C-terminal Domain of Leucyl-tRNA Synthetase from Pathogenic Candida albicans Recognizes Both tRNASer and tRNALeu [RNA]

December 16th, 2015 by Ji, Q.-Q., Fang, Z.-P., Ye, Q., Ruan, Z.-R., Zhou, X.-L., Wang, E.-D.

Leucyl-tRNA synthetase (LeuRS) is a multi-domain enzyme that catalyzes Leu-tRNALeu formation and is classified into bacterial and archaeal/eukaryotic types, with significant diversity in the C-terminal domain (CTD). CTDs of both bacterial and archaeal LeuRSs have been reported to recognize tRNALeu through different modes of interaction. In the human pathogen, Candida albicans, the cytoplasmic LeuRS (CaLeuRS) is distinguished by its capacity to recognize a uniquely evolved chimeric tRNASer [CatRNASer(CAG)] in addition to its cognate CatRNALeu, leading to CUG codon reassignment.

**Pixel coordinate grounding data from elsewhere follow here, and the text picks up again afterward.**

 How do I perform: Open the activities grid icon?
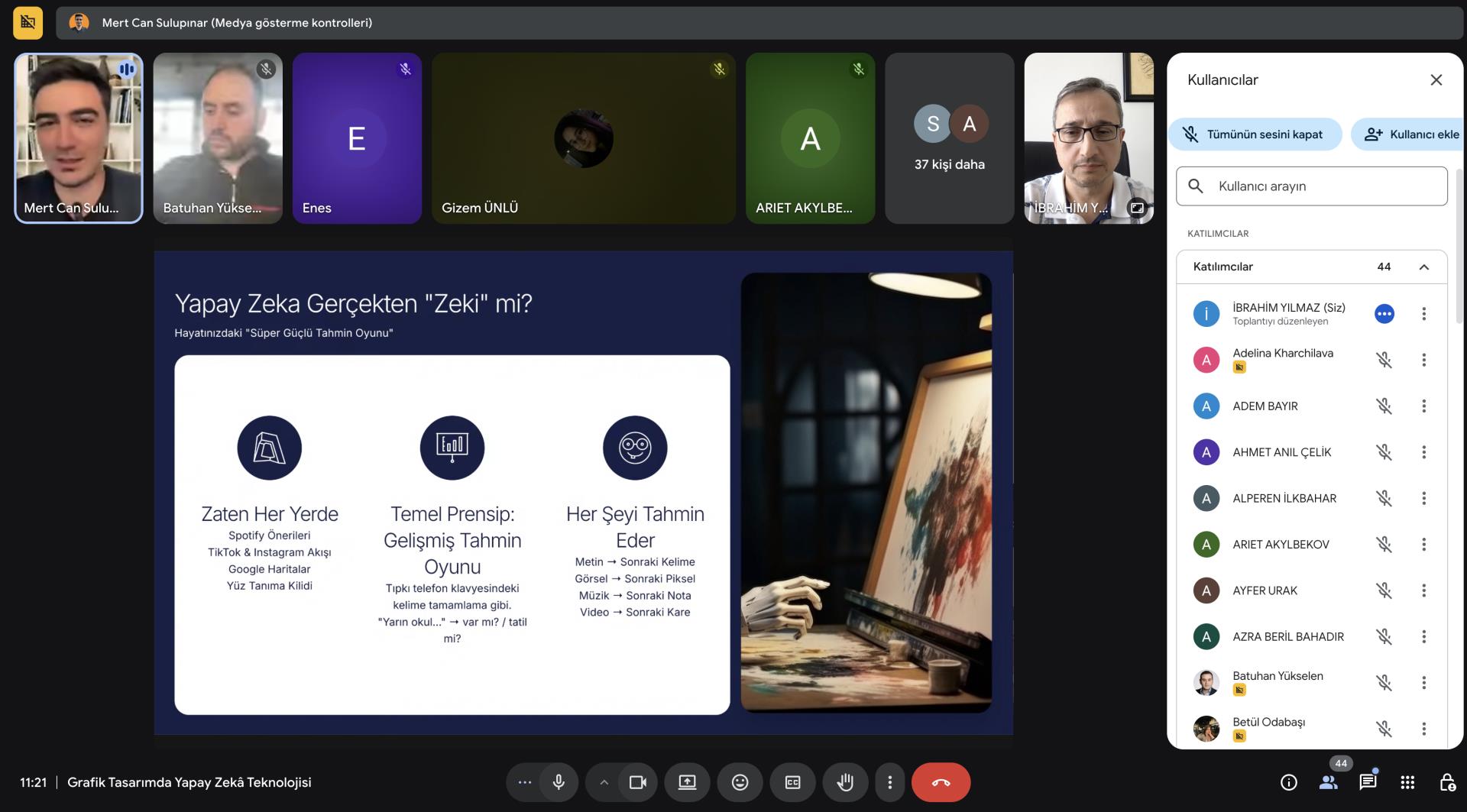pyautogui.click(x=1407, y=782)
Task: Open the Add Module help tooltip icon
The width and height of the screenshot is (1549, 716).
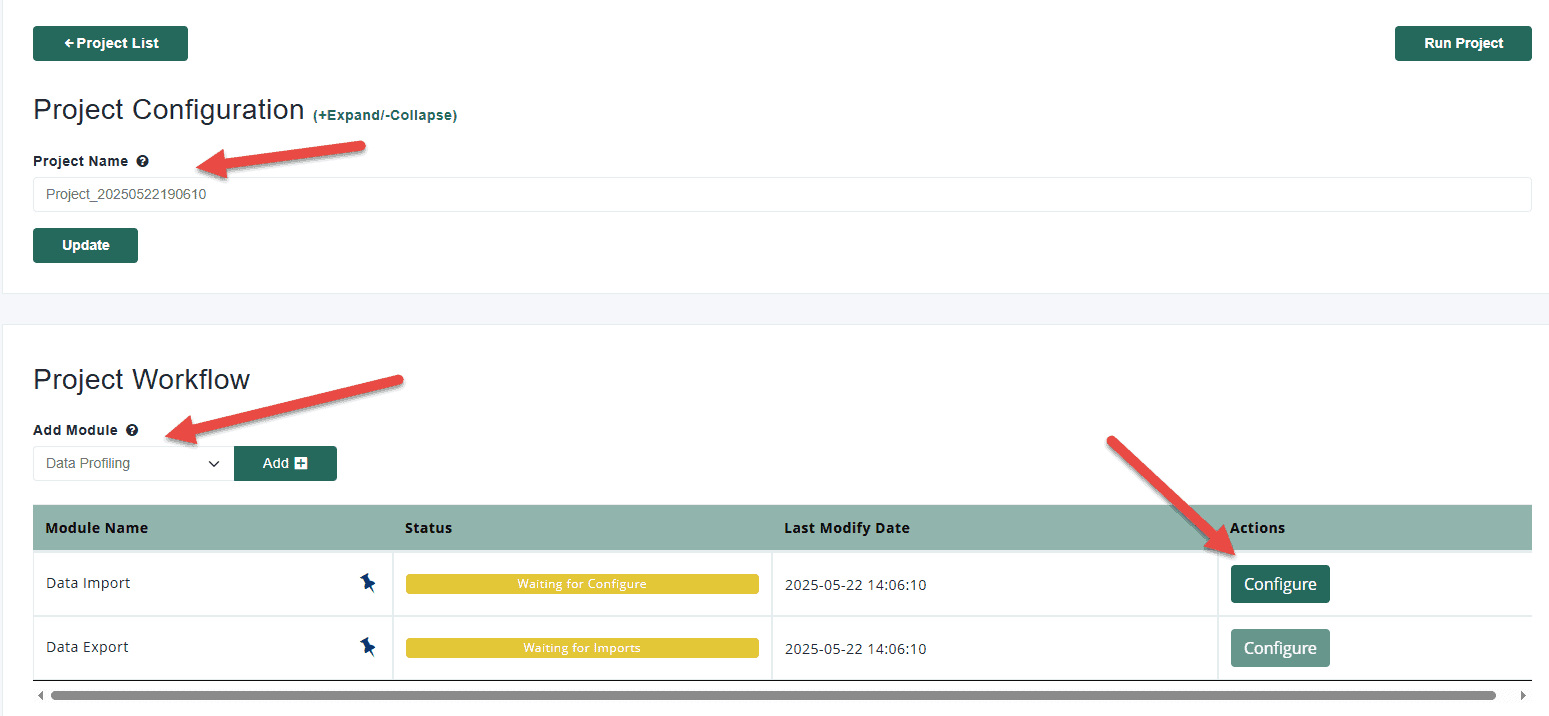Action: pos(132,430)
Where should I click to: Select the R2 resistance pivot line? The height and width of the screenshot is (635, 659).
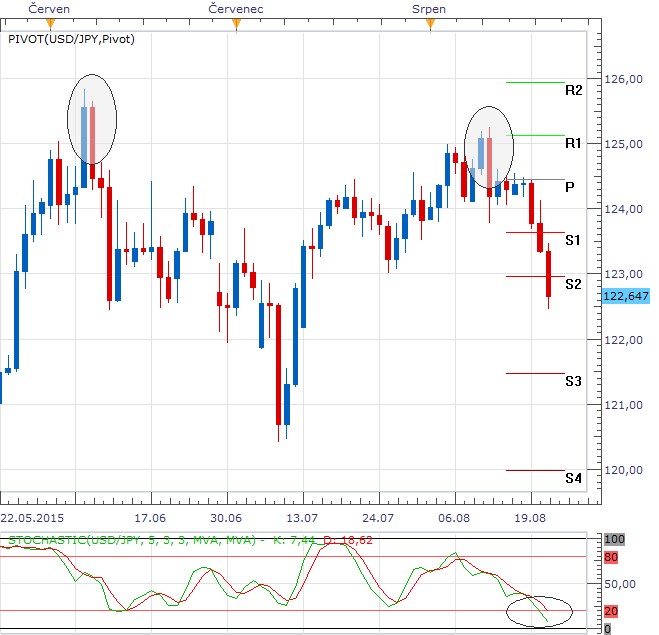point(535,82)
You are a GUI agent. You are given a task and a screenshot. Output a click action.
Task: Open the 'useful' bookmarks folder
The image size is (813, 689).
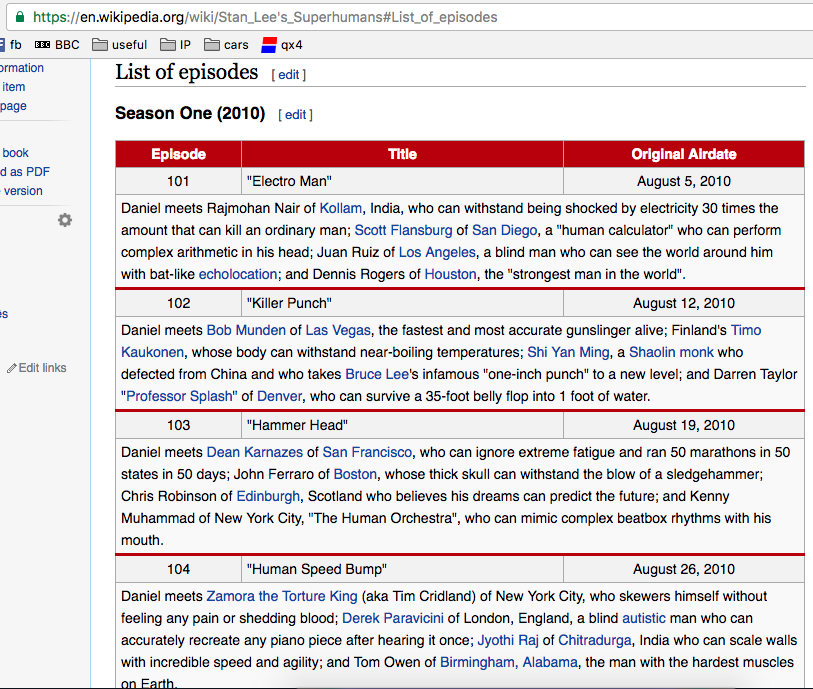click(x=119, y=45)
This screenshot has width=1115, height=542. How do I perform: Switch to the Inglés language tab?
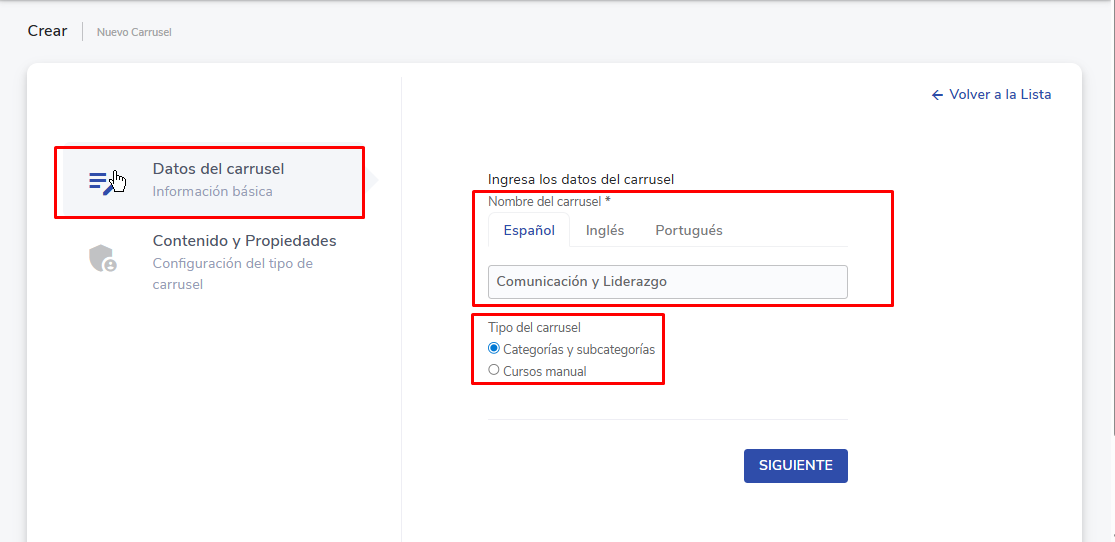point(605,230)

Our previous study showed that eukaryotic but not archaeal LeuRSs recognize this peculiar tRNASer, suggesting the significance of their highly divergent CTDs in tRNASer recognition. The results of this study provided the first evidence of the indispensable function of eukaryotic LeuRS's CTD in recognizing non-cognate CatRNASer and cognate CatRNALeu. Three lysine residues were identified as involved in mediating enzyme-tRNA interaction in leucylation process: mutation of all three sites totally ablated the leucylation activity. The importance of the three lysine residues was further verified by gel mobility shift assays and complementation of a yeast leuS gene knockout strain.